DATA LISTING –
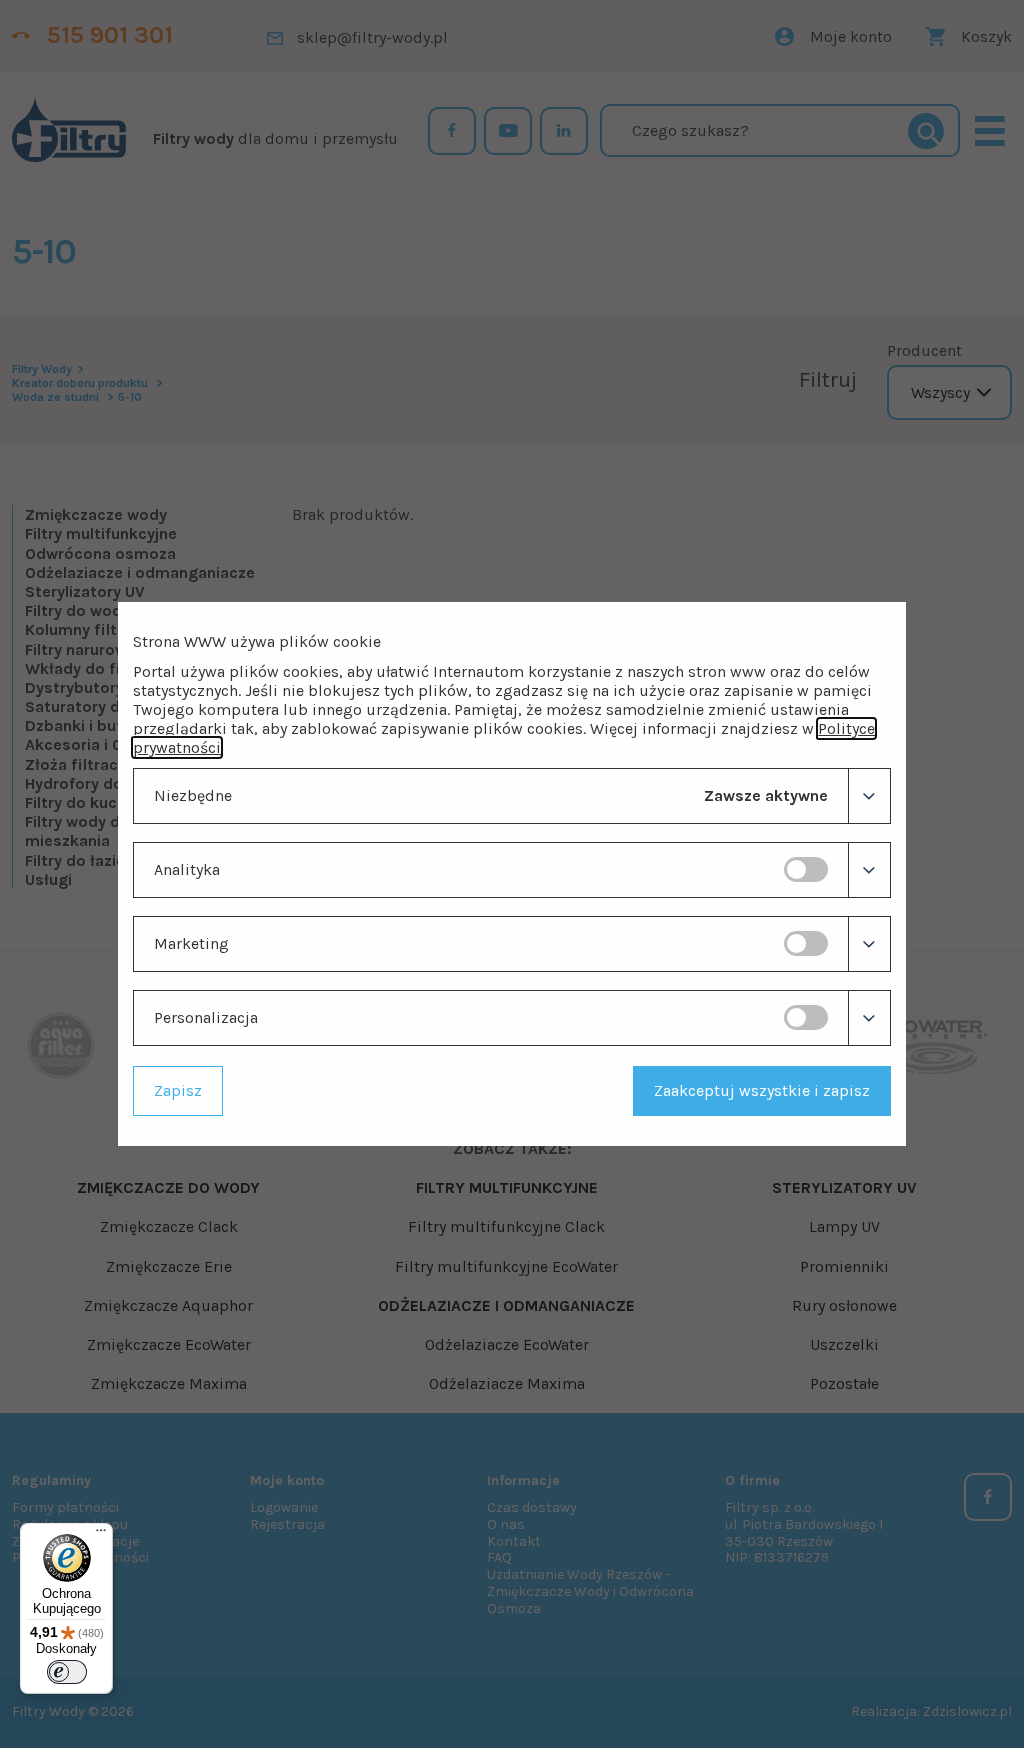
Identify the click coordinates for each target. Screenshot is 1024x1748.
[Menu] (101, 1535)
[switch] (806, 869)
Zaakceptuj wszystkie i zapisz (762, 1090)
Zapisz (178, 1090)
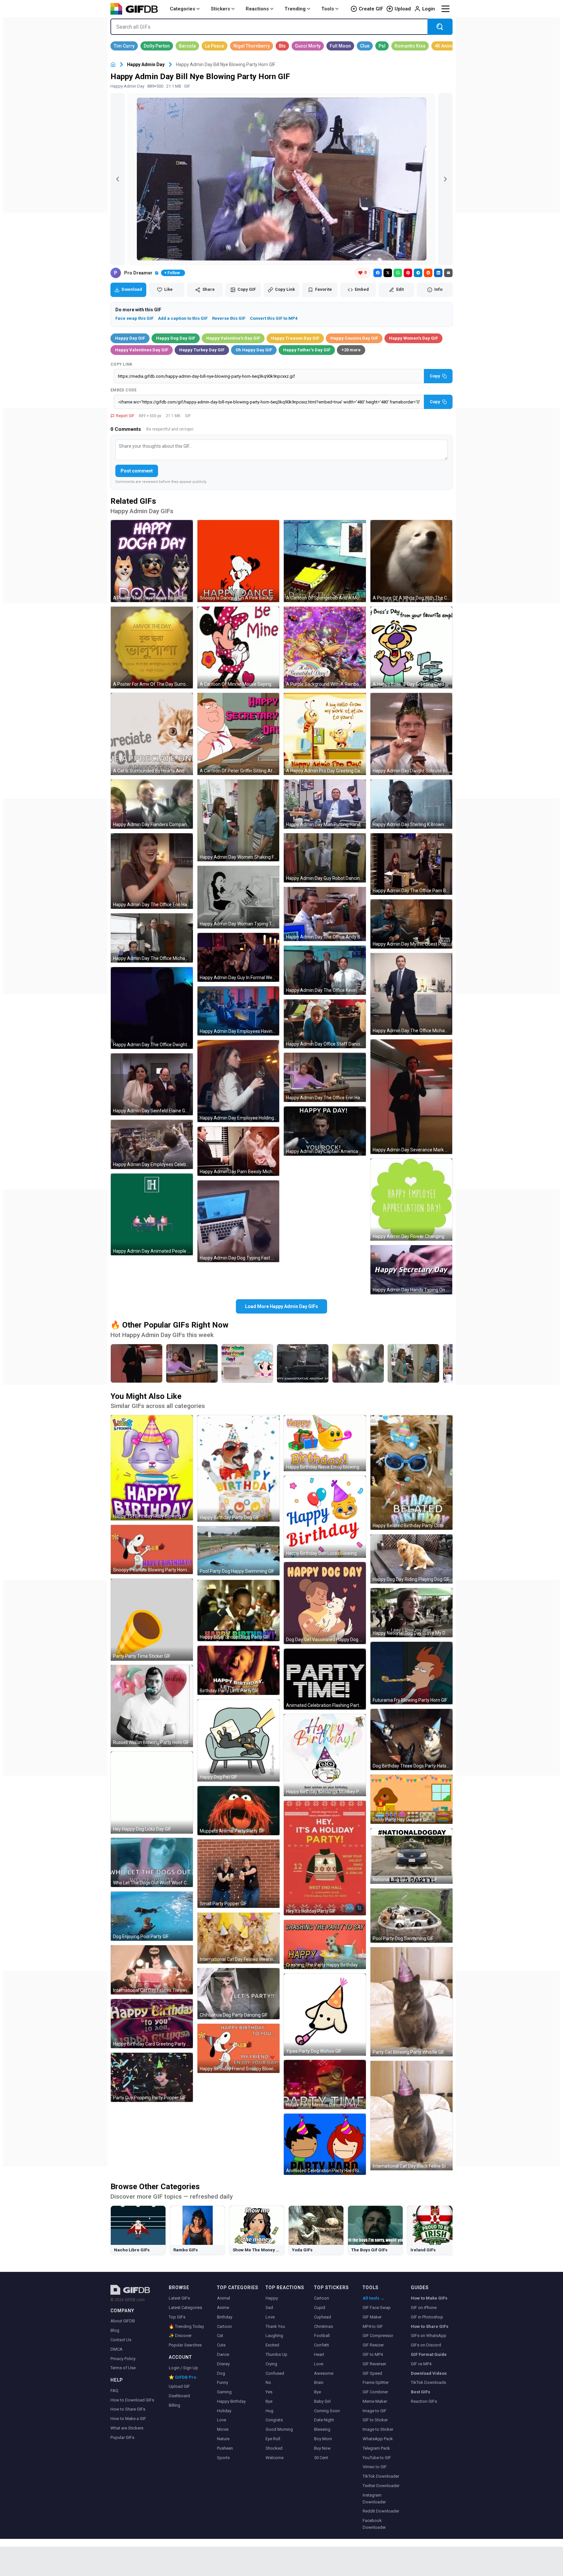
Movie (222, 2429)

ASSIGNMENT – What you print must match the entries exactly, except that no pictures appear.

ANSWER BELOW –
Identify the click coordinates for each target. Screenshot is 1024x1748.
[Menu] (101, 1535)
[switch] (806, 869)
Zaakceptuj wszystkie i zapisz (762, 1090)
Zapisz (178, 1090)
Movie (222, 2429)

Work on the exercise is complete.